Une affaire qui mêle politique et cryptomonnaies

Les liens entre le monde politique et l’industrie des actifs numériques font l’objet d’une attention croissante au Royaume-Uni. Cette fois, les projecteurs se tournent vers Nigel Farage, chef du parti Reform UK, après un signalement déposé auprès des autorités chargées de veiller au respect des règles parlementaires.

Au centre des interrogations figure une série de prises de position en faveur des cryptomonnaies et contre le projet de monnaie numérique de banque centrale britannique, souvent surnommé « Britcoin ». Plusieurs élus de l’opposition estiment que ces interventions pourraient avoir bénéficié à des acteurs privés du secteur, dont l’écosystème gravite autour de Tether, l’émetteur du stablecoin USDT.

Des dons qui alimentent les interrogations

L’affaire repose en grande partie sur le financement politique. Des parlementaires travaillistes s’interrogent sur l’influence qu’aurait pu exercer Christopher Harborne, investisseur dans Tether et important donateur de Reform UK.

Selon les informations publiées par plusieurs médias britanniques, Harborne a versé plusieurs millions de livres au parti de Nigel Farage. Une donation personnelle de 5 millions de livres fait également l’objet d’un examen distinct concernant les obligations de déclaration des élus.

Ces éléments ne démontrent pas l’existence d’une infraction. Ils nourrissent toutefois un débat sur les liens entre financement politique et défense d’intérêts économiques.

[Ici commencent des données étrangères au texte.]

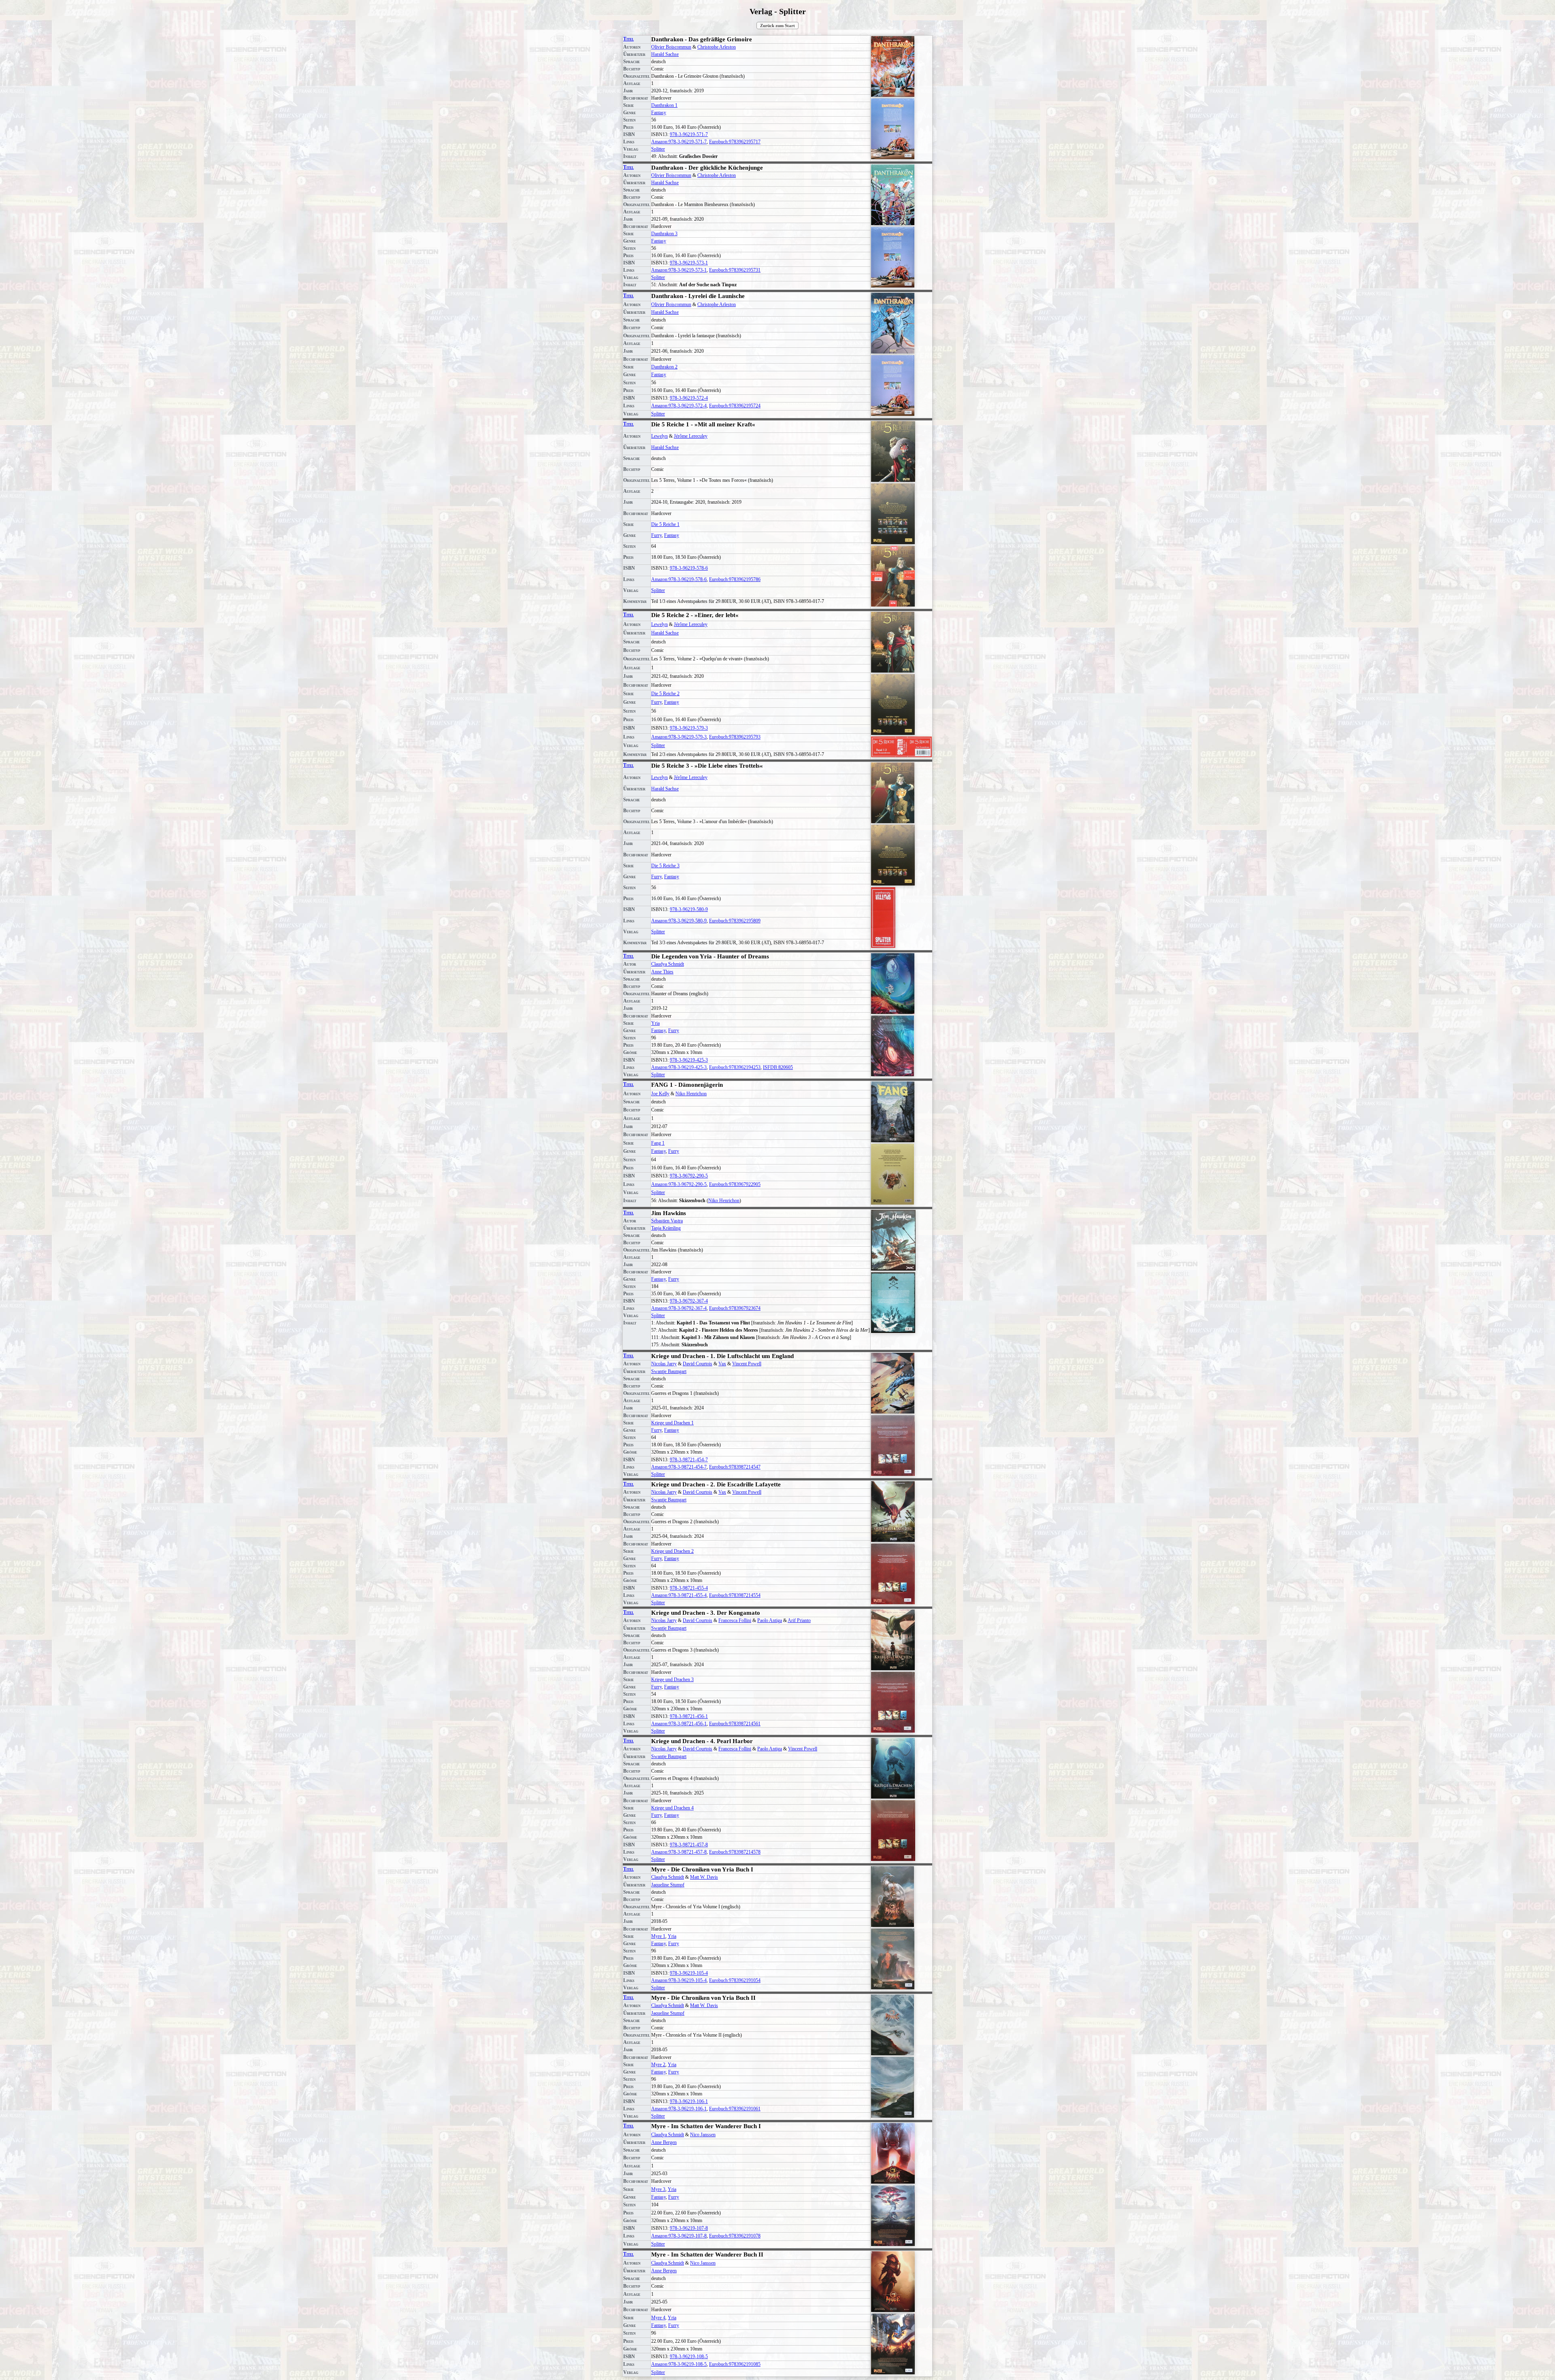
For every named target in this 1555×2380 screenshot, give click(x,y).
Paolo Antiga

La Banque d’Angleterre au cœur du dossier

Les critiques portent aussi sur une rencontre privée entre Nigel Farage et Andrew Bailey, gouverneur de la Banque d’Angleterre.

D’après les informations rendues publiques, le dirigeant de Reform UK aurait demandé l’abandon du projet de livre numérique porté par la banque centrale. Il s’est également opposé aux limitations envisagées concernant l’utilisation des stablecoins.

Pour les élus à l’origine du signalement, cette position pourrait indirectement favoriser les émetteurs privés de stablecoins. À l’inverse, Nigel Farage affirme défendre une vision de la liberté financière et rejette toute idée de contrepartie liée aux dons reçus.

Pourquoi Tether se retrouve au centre du débat

Tether occupe une place dominante sur le marché des stablecoins avec l’USDT, utilisé quotidiennement par des millions d’investisseurs pour transférer des capitaux ou effectuer des échanges de cryptomonnaies.

L’arrivée d’une monnaie numérique émise directement par la Banque d’Angleterre pourrait modifier l’équilibre du marché. Certains observateurs estiment qu’une telle solution offrirait une alternative publique aux stablecoins privés. Dans ce contexte, les décisions réglementaires peuvent avoir des conséquences économiques importantes pour les entreprises concernées.

C’est précisément ce lien potentiel entre choix politiques et intérêts financiers qui motive les demandes d’enquête.

Une enquête qui pourrait relancer le débat sur la transparence

À ce stade, aucune conclusion officielle n’a été rendue. Le signalement vise à déterminer si les règles britanniques relatives au lobbying et aux déclarations d’intérêts ont été respectées.

Cette affaire dépasse le seul cas de Nigel Farage. Elle illustre les nouveaux défis auxquels font face les démocraties avec la montée en puissance de l’industrie crypto. Les dons provenant d’investisseurs du secteur, les échanges entre responsables politiques et entreprises technologiques, ainsi que les débats autour des monnaies numériques de banque centrale soulèvent désormais des questions de transparence et de gouvernance.